A/N: Beware of OOC-ness and a lot of angst.


Ludwig knows it isn't right.

He feels everything the deepest at night, it seems. He feels the hate that isn't his like an unwilling empath; he feels the grief that is his, now, and the fear—not of death, but the journey there. He hears their prayers, fervent and hushed, that seem to grow louder as their faith dwindles to nothing. And then the prayers are uglied, transformed into pleas. It was never supposed to be this way. It was never...

How much longer will this last?

The smell is always on him. It's smoke; death, and the scent and his nausea won't relent no matter what he does.

He knows that Feliciano notices. He smells the hopelessness and unanswered prayers that stick to Ludwig's flesh like a second layer of skin. But he says nothing about it. It isn't that that he doesn't care. He does, Ludwig knows, maybe more than anyone ever has.

The Italian is breathing softly, in, and then out, and Ludwig is tense against him.

"It has to pass," Feliciano whispers, low and desperate. His palms bump gently against Ludwig's and he tightens his hold. His words are a valiant fighting force through the chaotic dissension he is pressed against. All Ludwig wants is to believe him.

"It will," he presses. The German shivers, feeling something splitting within him. "I know it will." Ludwig clings to the smaller man's words like they are everything, because right now, they are.

"No," he mumbles almost soundlessly against Feliciano's jaw. Then he continues speaking, continues moving, and is now talking against the other's cheek and shaking as the world ends. "It is too deep. It is...set this way, now, and I can't—I can't—"

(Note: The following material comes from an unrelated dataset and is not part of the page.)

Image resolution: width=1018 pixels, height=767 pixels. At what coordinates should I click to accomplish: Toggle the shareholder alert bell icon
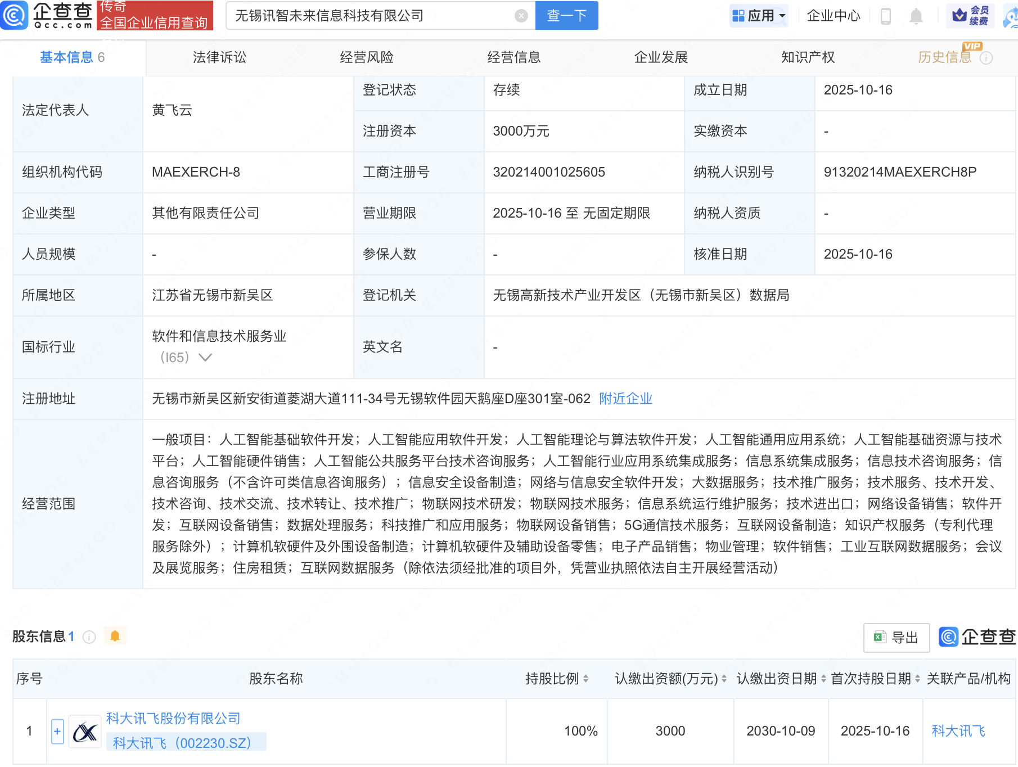(x=115, y=636)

No, no, please stop talking, he pleads with himself. Feliciano does it for him; silences him with a soft, one-moment kiss, sealed and hushed and strong for him, and Ludwig crumbles underneath it all.

"Evil never thrives for long." Feliciano asserts. Germany breathes out harshly and wonders how Italy can be so strong and never look it.

"Because," he continues, pleading with his tone to be understood. "evil lives from fear, and people can only give so much of that before they collapse under the weight of it."

Something in Ludwig accepts Feliciano's words and understand them, just as his whole has accepted all of Feliciano.

He knows Italy has always known of the violence and horror that comes with war. He just doesn't show that he knows, that he doesn't want to fight because of that and not because he's scared for himself—no, just scared for the others. Not just his people, but the world's.

The seriousness of war was never lost to Feliciano, Ludwig knows. Just buried deep until he had to remember, like now.

The small Italian holds him closer; tighter, desperate like it helps repair the tattered seams.

It doesn't, no matter how much he tries—not in the ruins of Berlin or any of the empty, grieving homes of Europe—though Ludwig would like to believe otherwise...at least for now.


They are beside themselves.

Slowly, things are put back together. Slowly, people try to fall back into old habits from before, trying to recreate their world before everything went wrong. Ludwig feels their struggle in his bones, and in the ripping and tearing of his mind and chest. It is far from over, even though the fighting has stopped.

Today, he finds Feliciano curled in on himself in the bed they share. He got up this morning, pretending to look and act fine, tried to eat the breakfast Ludwig had hastily prepared in an exhausted but determined state. He did eat, but his voracious appetite has not yet returned.

Ludwig walks toward him, blue eyes searching the small form for any vitalizing signs of life. He takes a seat on the edge of the bed, quietly, he hopes. He doesn't want to wake Feliciano. His people are rebuilding, and he still hurts. He needs to rest.

Ludwig knows he needs it, too. The sickness he feels inside is surging through him like a poison. He is split now. Divided. It's instinctive for him to try to bring himself back together so that it stops aching at the edges, where it is particularly fragmented.

Something tells him it will be a long time.

He finds himself tracing a directional pattern on the faintly troubled, sleeping face of Feliciano. In a fanciful delusion, he imagines that his gently trembling fingers are paving new paths for hope and new beginnings to endings.

Finding his place against the other man, he tries to be as quiet about it as possible. He tries to silence his thoughts, too, about how everything is wrecked.

He tries to settle against the smaller man's form.

And then there's the feeling of Feliciano's skin through his thin clothing; human, real, healing

Ludwig relaxes against him, trying to ignore the headache pressing on his thoughts, monopolizing his attention. Right now, he forces it not to.

He feels no shame as he rests his face in the smooth curve where Feliciano's shoulder meets his neck. Maybe, in some form, this dependency is a weakness. Still, Ludwig doesn't regret it. As his breathing begins to fall in sync with the other man's, he can't fight the feeling that Feliciano is a catalyst for the beginning of something incredible. It is because of his ability to see the end through the blanket of lost lives that populated the world when no one else did, or could.

Ludwig thinks that maybe he can see it now, too.